You may have heard about “fecal transplants” for the treatment of Clostridium difficile (C. diff) infection. Clearly, there is a yuck factor involved in having an emema of someone else’s stool but this treatment may be life altering and even life-saving for folks with C. diff diarrhea.
Now, there is another option: yes, a poop pill.
What is a fecal transplant?
Typically, fecal (stool) transplants, using feces from healthy donors, are delivered by enema, colonoscopy or a tube through your nose to your stomach (a nasogastric tube).  The result of fecal transplant is a rebalancing of the bacteria in the gastrointestinal system of patients with recurrent C. diff infections.
How can a pill help—and why is it even an option?
Now several studies have confirmed that a stool capsule is just as effective.  In one study, the pill formulation was 100% effective in the first 32 patients treated, when checked at a 3-month follow-up.

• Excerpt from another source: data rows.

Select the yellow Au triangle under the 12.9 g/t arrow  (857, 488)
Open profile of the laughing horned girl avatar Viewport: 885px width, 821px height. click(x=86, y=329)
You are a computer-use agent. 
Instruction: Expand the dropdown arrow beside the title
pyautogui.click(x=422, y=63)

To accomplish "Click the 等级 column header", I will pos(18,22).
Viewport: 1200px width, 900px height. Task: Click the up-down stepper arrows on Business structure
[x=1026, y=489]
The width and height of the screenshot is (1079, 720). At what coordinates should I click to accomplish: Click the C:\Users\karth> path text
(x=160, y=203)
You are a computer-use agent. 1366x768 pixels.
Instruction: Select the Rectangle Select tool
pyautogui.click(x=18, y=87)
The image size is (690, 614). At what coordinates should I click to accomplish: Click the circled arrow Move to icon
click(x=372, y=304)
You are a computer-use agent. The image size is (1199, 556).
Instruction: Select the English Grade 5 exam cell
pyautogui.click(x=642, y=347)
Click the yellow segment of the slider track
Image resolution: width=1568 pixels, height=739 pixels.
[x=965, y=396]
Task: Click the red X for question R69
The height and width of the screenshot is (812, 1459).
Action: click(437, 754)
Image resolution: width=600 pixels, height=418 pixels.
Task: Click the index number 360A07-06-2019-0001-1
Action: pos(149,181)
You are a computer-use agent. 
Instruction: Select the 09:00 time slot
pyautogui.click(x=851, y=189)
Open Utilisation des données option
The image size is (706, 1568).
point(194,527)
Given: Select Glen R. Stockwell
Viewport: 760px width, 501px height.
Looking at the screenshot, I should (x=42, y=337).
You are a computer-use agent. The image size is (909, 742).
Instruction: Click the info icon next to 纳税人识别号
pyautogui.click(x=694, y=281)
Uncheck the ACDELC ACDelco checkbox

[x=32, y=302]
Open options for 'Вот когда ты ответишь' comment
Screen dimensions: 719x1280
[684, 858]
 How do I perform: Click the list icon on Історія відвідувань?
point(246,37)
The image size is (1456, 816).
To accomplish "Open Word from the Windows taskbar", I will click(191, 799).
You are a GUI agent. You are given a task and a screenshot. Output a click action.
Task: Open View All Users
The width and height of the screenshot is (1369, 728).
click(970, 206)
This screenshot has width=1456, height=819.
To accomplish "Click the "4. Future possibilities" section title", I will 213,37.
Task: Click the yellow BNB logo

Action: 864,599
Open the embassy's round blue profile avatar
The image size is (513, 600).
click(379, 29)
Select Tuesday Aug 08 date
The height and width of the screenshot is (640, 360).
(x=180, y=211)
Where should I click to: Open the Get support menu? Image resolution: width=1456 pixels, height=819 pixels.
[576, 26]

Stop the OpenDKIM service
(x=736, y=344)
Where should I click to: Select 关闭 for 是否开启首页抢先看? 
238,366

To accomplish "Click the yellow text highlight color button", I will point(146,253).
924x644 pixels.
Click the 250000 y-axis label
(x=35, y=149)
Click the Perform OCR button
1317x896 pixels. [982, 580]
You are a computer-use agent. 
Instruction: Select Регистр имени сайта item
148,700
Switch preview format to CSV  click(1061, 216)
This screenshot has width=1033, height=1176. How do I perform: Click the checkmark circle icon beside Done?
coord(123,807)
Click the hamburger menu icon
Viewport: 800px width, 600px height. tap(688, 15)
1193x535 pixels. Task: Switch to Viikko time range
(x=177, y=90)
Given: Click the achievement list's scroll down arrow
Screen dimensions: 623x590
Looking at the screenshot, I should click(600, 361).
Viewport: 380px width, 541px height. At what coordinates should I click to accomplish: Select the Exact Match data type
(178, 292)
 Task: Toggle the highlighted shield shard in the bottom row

Some of those patients have been followed for up to 3 years since that check, and they remain C. diff-free.
A more recent study (November 2014 JAMA) demonstrated that taking stool capsules orally had an overall rate of resolution of diarrhea of 90% in patients with C. diff. Those rates are the same as fresh stool transfers, which is excellent news. It does take a little longer for symptoms to resolve with the capsule though: 4 days vs 2 days.
How do you make this pill (and do I want to know)?
It’s complicated. Stool from donors is packaged into a capsule utilizing concentrated cryopreserved fecal-derived bacteria and is given orally to patients. In studies, it is generally shown to be an effective, safe and well-tolerated therapy for recurrent c-diff—and so much better than the alternative.